All is repose and peace,
Untrampled lies the sod;
The shouts of battle cease,
It is the Truce of God!

Rest, comrades, rest and sleep!
The thoughts of men shall be
As sentinels to keep
Your rest from danger free.

Your silent tents of green
We deck with fragrant flowers;
Yours has the suffering been,
The memory shall be ours. 

~ Henry Wadsworth LongfellowDecoration Day

They went with songs to the battle, they were young,
Straight of limb, true of eye, steady and aglow.
They were staunch to the end against odds uncounted;
They fell with their faces to the foe.

They shall grow not old, as we that are left grow old:
Age shall not weary them, nor the years condemn.
At the going down of the sun and in the morning
We will remember them.**

- Laurence Binyon, For the Fallen 


Until 1967 known as "Decoration Day" and formerly celebrated on 30 May before "long-weekend" national holidays were introduced the next year, various Memorial Days were first observed after the Civil War in both the North and South, when the graves of the fallen were decorated with flowers and bunting. The first widespread use of the 30 May date took place in 1868 as an observance organized by the Union Army veterans' organization, the Grand Army of the Republic, and this custom gradually spread to the rest of the country and was later expanded to honor the dead of all the nation's wars. 

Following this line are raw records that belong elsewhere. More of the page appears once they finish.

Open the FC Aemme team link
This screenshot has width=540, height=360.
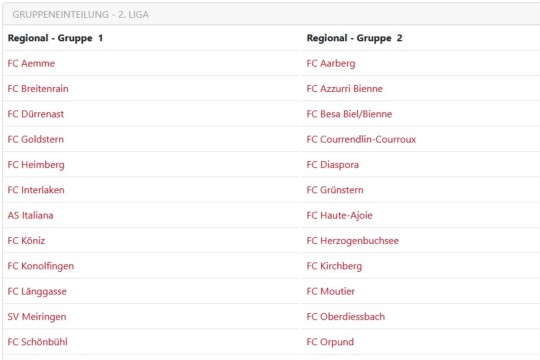click(x=31, y=63)
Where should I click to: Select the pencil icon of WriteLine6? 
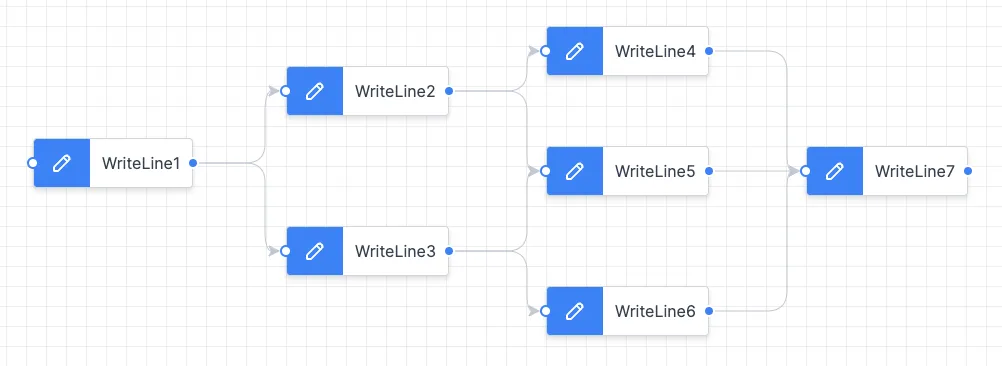pos(574,311)
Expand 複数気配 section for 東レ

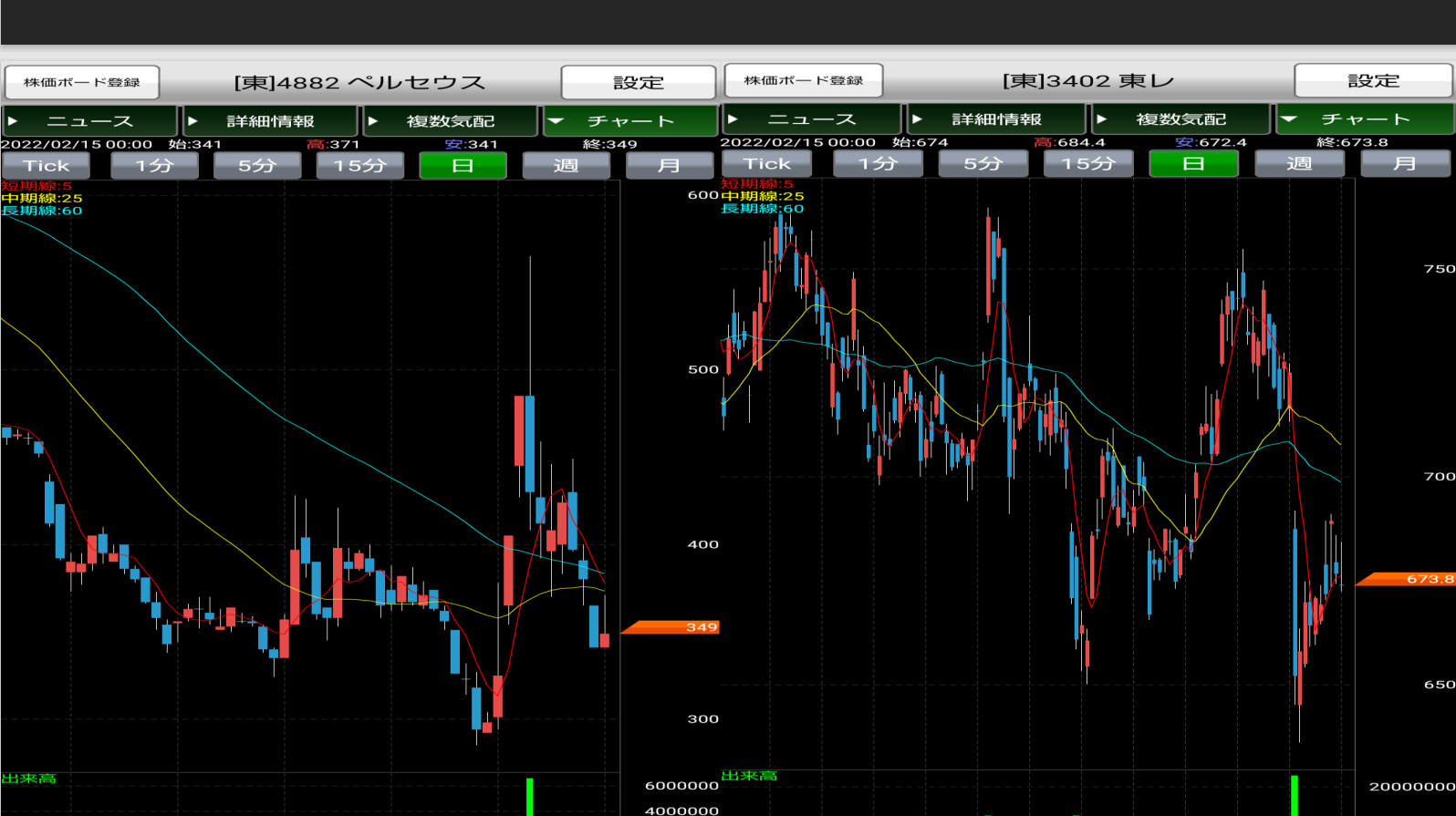pyautogui.click(x=1180, y=119)
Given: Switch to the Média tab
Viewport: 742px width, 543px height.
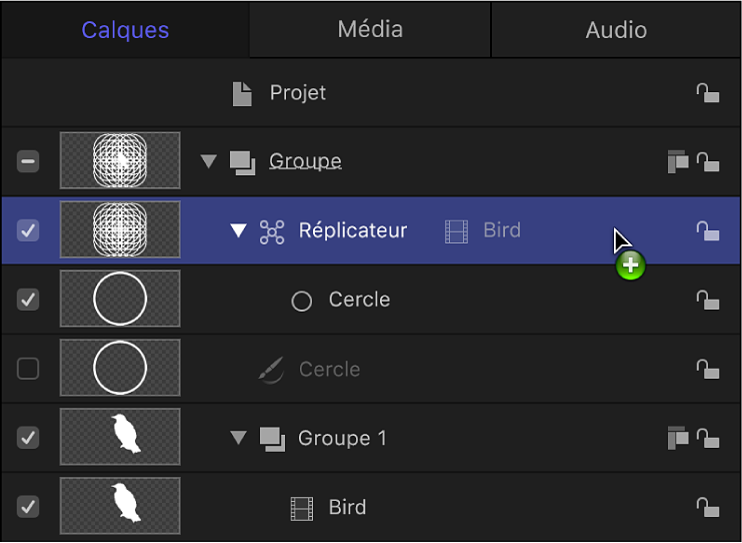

In a speech just six months before his own death, General George S. Patton, Jr. (1885-1945) noted,
"It is foolish and wrong to mourn the men who died. Rather, we should thank God that such men lived." )
* N.B. Longfellow's "Decoration Day" is from his collection, In the Harbor (1882). 

** The fourth verse of (Robert) Laurence Binyon's "For the Fallen" (1914) - generally followed by the phrase, "Lest we forget" - is now part of virtually every war memorial service in Britain and her former colonies. 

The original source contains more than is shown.